El carro que me quería

Elegí en la entrada del supermercado un carro de los muchos que tenían disponibles. Podía haber elegido cualquier otro, pero me quedé con ése. Lo llevé con las dos manos hasta la entrada del salón de ventas.
Una vez adentro, el carro empezó a dictar dónde ir. No respondía a mis mandos, sino que tomaba la iniciativa y cambiaba la dirección. El carro me llevaba, y aunque al principio me resistí un poco, yo me dejé llevar.
El carro me guió hasta donde estaban los productos que quería comprar. Cuando yo quería ir a una góndola específica, el carro se negaba y me instaba a tomar otra dirección. Varias veces en esa otra dirección podía encontrar los mismos productos en marcas más baratas.
El carro estaba de mi lado. Formábamos un equipo estupendo. Yo le daba impulso y él me llevaba a las partes más convenientes del supermercado. Conocía muy bien el lugar, lo recorría todos los días. Y evidentemente yo le había caído simpático.
Cuando terminé la compra me guió hasta una caja en la que había más gente que en otras, pero fue la primera que se desocupó. Me esperó pacientemente mientras lo descargaba, pagaba y volvía a cargarlo con los mismos productos, ahora embolsados.

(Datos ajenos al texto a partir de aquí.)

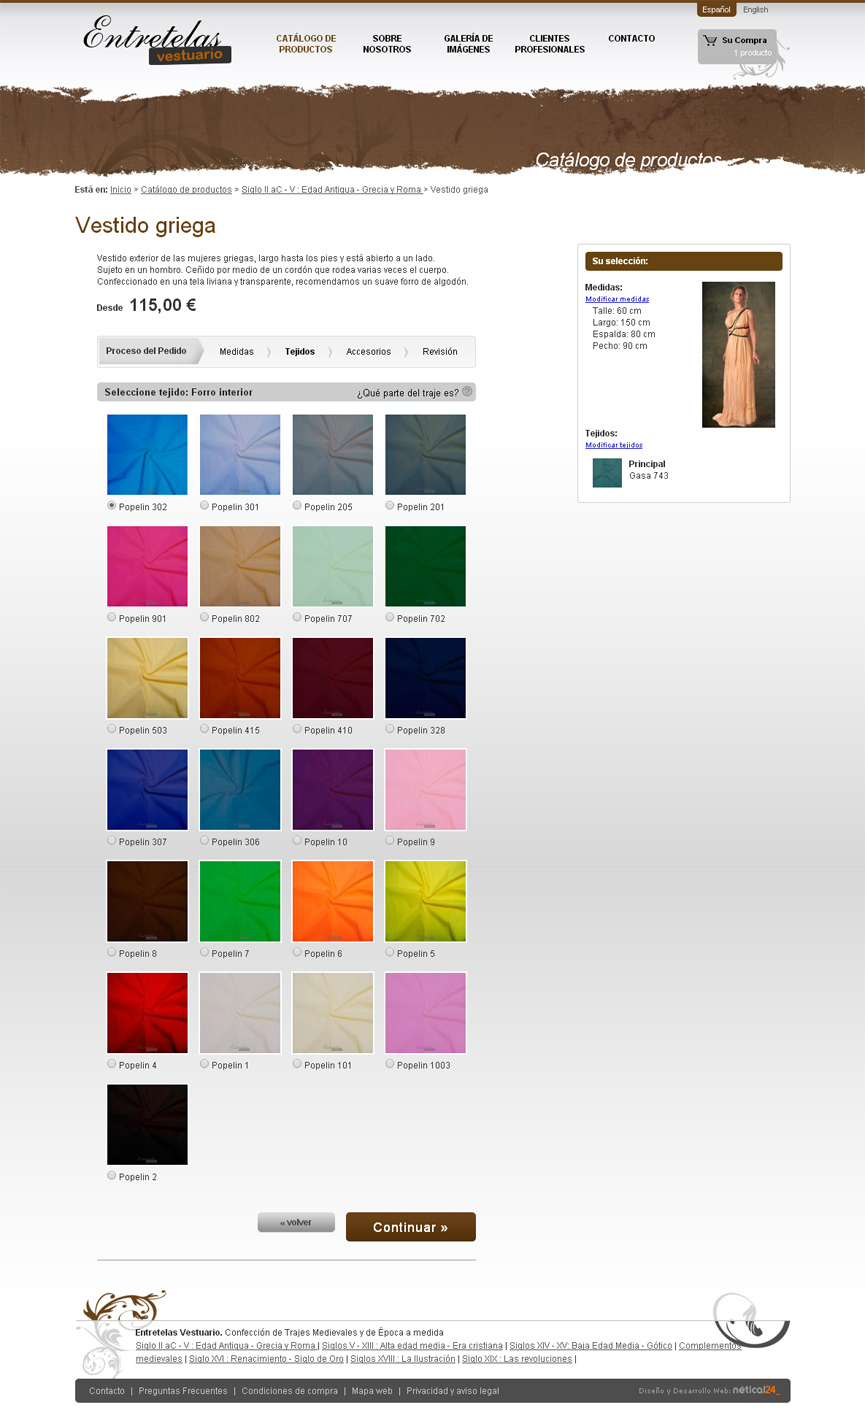Click the shopping cart icon

710,41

Luego de pagar me llevó hasta el auto, y pronto llegó el momento de despedirnos. No lo pensaba dejar en el medio de la playa de estacionamiento. Quise llevarlo hasta su sitio de descanso. Pero el carro se resistía. No quería volver a la rutina del supermercado. Quería quedarse conmigo, acompañarme a mi casa y tal vez guiarme en mi vida. Pero no era posible. No tenía lugar en el auto, ni uso para un chango de supermercado en casa. Aunque pudiera doler, era el momento de separarnos y seguir cada uno su camino.

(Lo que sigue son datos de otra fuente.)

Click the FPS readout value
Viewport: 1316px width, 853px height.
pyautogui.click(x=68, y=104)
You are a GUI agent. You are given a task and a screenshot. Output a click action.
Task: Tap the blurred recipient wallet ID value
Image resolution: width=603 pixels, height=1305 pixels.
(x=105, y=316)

Tuve que levantar las ruedas de adelante para poder llevar al carro a su lugar. Supongo que se habrá sentido decepcionado, pero estaba seguro de que a la larga lo entendería.
Lo estacioné y me quedé unos segundos contemplándolo. En ese instante se acercaron dos viejas, y una de ellas tomó el carro y enfiló hacia la entrada del supermercado. Yo sentía que el carro me extrañaba, pero igual debía irme. Ya no tenía nada que hacer ahí. En eso, una de las dos viejas le dijo a la que llevaba el carro “no, mejor otro, éste tiene la rueda trabada”, y cambiaron de carro.
Me alejé entristecido. Hay gente que no tiene sensibilidad.